When others were looking for the exits during this week’s selloff, many retail investors saw an entrance to more future gains — but what were they stepping into?
Everyday investors bought up $2 billion in equities and ETFs on Tuesday as stock markets slipped badly on hotter-than-hoped August inflation numbers, according to Vanda Research. (Stocks were also down again on Wednesday.)
It was 2022’s second largest day of retail purchases into stocks, researchers said in a Wednesday note. A lot of the dip buying occurred in the afternoon and closing 10 minutes, they added.
When the dust settled Tuesday, the Dow Jones Industrial Average DJIA, -1.10% had dropped nearly 1,300 points, or 3.9%. Meanwhile, the S&P 500 SPX, -1.33% shed 4.3% in value and the Nasdaq Composite COMP, -1.63% dropped by 5.2% as investors mulled the possibility of stubbornly high inflation and aggressive interest rate hikes to counter the rising price problem. It amounted to the worst daily loss since June 2020.
Tuesday’s buying spree was second to the $2.6 billion spent on May 5, when the Dow Jones Industrial Average sloughed off more than 1,000 points, Vanda Research said. On that day, many investors turned panicky after a rally the day before during a freshly-announced Federal Reserve interest rate hike.
Seeing a pattern?
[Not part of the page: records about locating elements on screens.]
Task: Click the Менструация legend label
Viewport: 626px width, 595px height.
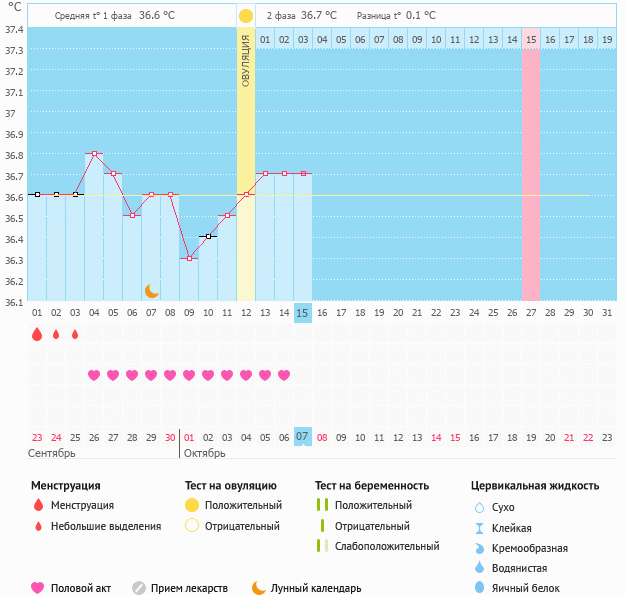Action: tap(82, 505)
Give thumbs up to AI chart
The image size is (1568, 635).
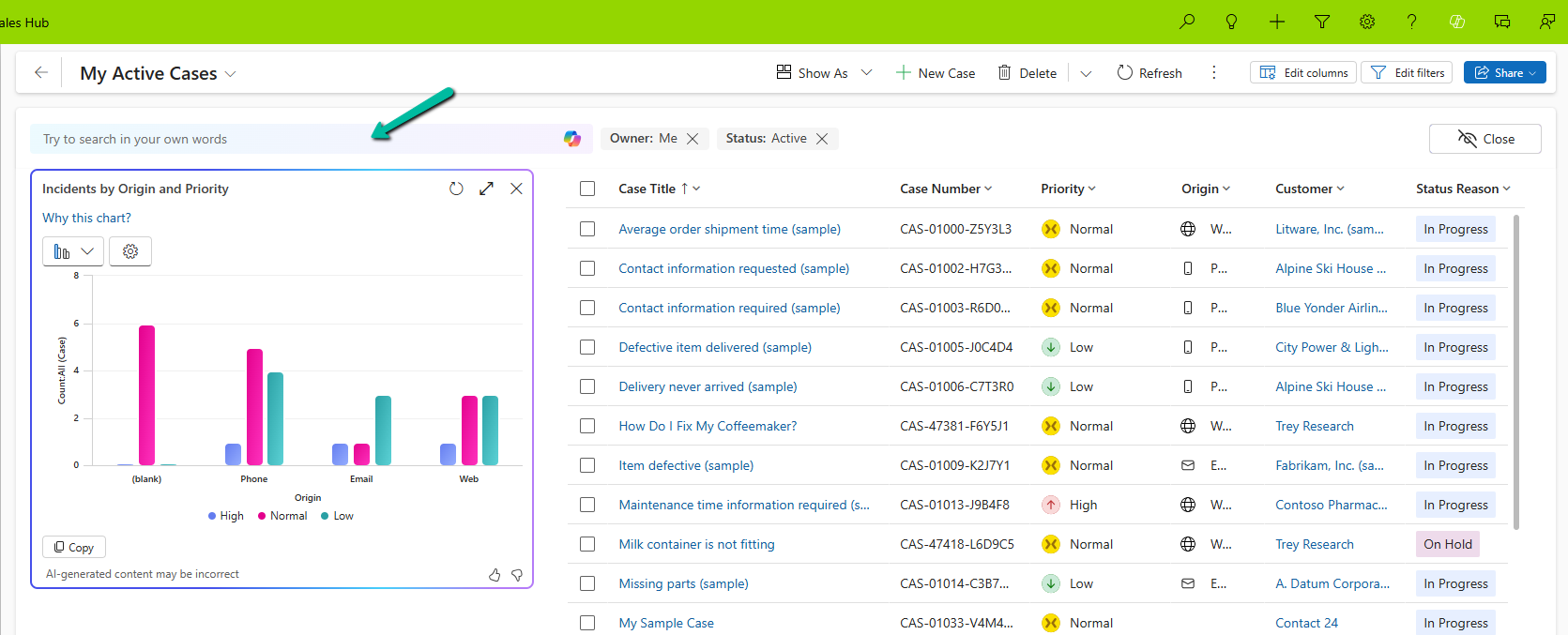(x=495, y=575)
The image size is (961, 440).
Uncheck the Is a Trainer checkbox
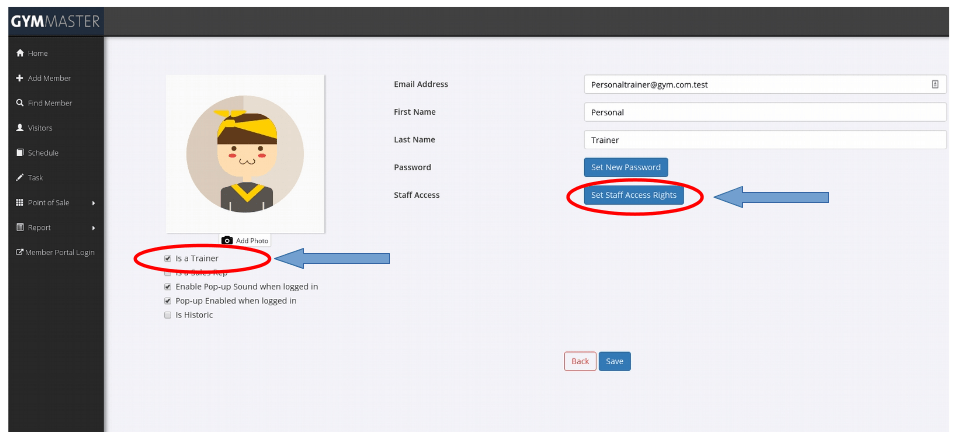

So are the analysts at Vanda Research.
“At the cost of sounding like a broken record, we like to remind our readers that retail investors are generally a contrarian bunch — they buy the dip on down days and scale back their purchases (or outright sell) on up days,” they wrote in Wednesday’s note.
A lot of Tuesday’s buying focused on exchange traded funds such as Invesco’s QQQ QQQ, -1.48%, tracking the tech-heavy Nasdaq, and the SPDR S&P 500 ETF Trust SPY, -1.31%, which follows the S&P 500 benchmark, researchers said. The stock-picking purchases centered on big names including Apple AAPL, -1.83% and Tesla TSLA, -1.89%, they noted.
Related: Hear from Carl Icahn at the Best New Ideas in Money Festival on Sept. 21 and Sept. 22 in New York. The legendary trader will reveal his view on this year’s wild market ride.
Companies like Apple and Tesla already loom large in retail investor portfolios. On Friday, a new index from Robinhood HOOD, -5.64%, the brokerage app popular with many new investors, said those companies are among the 10 most-held stocks within its users’ accounts.
(People who like going against the grain might also want to look at companies in sectors like online advertising, according to MarketWatch’s Philip van Doorn.)
Despite Tuesday’s spending spike, retail investor buying demand has been weakening, Vanda Research noted. That’s partly a seasonal trend when holiday spending starts to compete for investors’ dollars, analysts said. But it’s also a sign of the rough 2022 results so far, they noted.
As of Wednesday, the Dow was down more than 14% year to date, while the S&P 500 and the Nasdaq were down more than 17% and 25% respectively. As of early Wednesday afternoon, the three benchmarks were making modest rebounds.
But will Tuesday’s bet pay off for average investors? Or is the purchased dip going to turn sour?
Time will tell, as worries loom about a recession.
But speaking of time, it’s not market timing, but the amount of time spent in the market that’s the key ingredient for long-term return on investment, financial advisers stress.